Acute Intravenous Acyl Ghrelin Infusion Induces Thirst but Does Not Affect Sodium Excretion - Two Randomized, Double Blind, Placebo Controlled Crossover Studies in Hypopituitary Patients.

Objective: Acyl ghrelin, which is the endogenous ligand for the growth hormone secretagogue receptor, potently stimulates pituitary growth hormone release, and to some degree adrenocorticotropic hormone and prolactin. Ghrelin is also orexigenic and has recently been shown to stimulate renal sodium absorption in rodent models. Increased thirst sensation has been observed as a side effect of acyl ghrelin administration in some human studies. The objective of this clinical trial was to investigate the direct effects of acyl ghrelin on thirst sensation and sodium excretion in hypopituitary patients. Design: Hypopituitary patients on stable replacement with hydrocortisone and growth hormone were investigated in two double-blind and placebo-controlled crossover studies. The patients received a 5-h intravenous infusion of acyl ghrelin (5 pmol/kg/min in the first study and 1 pmol/kg/min in the second study).

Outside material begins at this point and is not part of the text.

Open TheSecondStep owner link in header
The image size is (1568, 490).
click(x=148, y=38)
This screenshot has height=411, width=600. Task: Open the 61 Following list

Thirst sensation was measured on a Visual Analog Scale (VAS). In the second study plasma osmolality, vasopressin, copeptin, water intake, diuresis and urinary excretion of sodium and creatinine were measured. Results: In the initial study, acyl ghrelin (5 pmol/kg/min) increased thirst sensation (time x treatment analysis of variance for the effect of acyl ghrelin infusion P = 0.003). In the second study acyl ghrelin (1 pmol/kg/min) also increased thirst (P = 0.04) but did not affect urinary excretion of either sodium or water. Conclusions: We demonstrate that acyl ghrelin infusion increases thirst sensation, without affecting sodium excretion or diuresis in human subjects.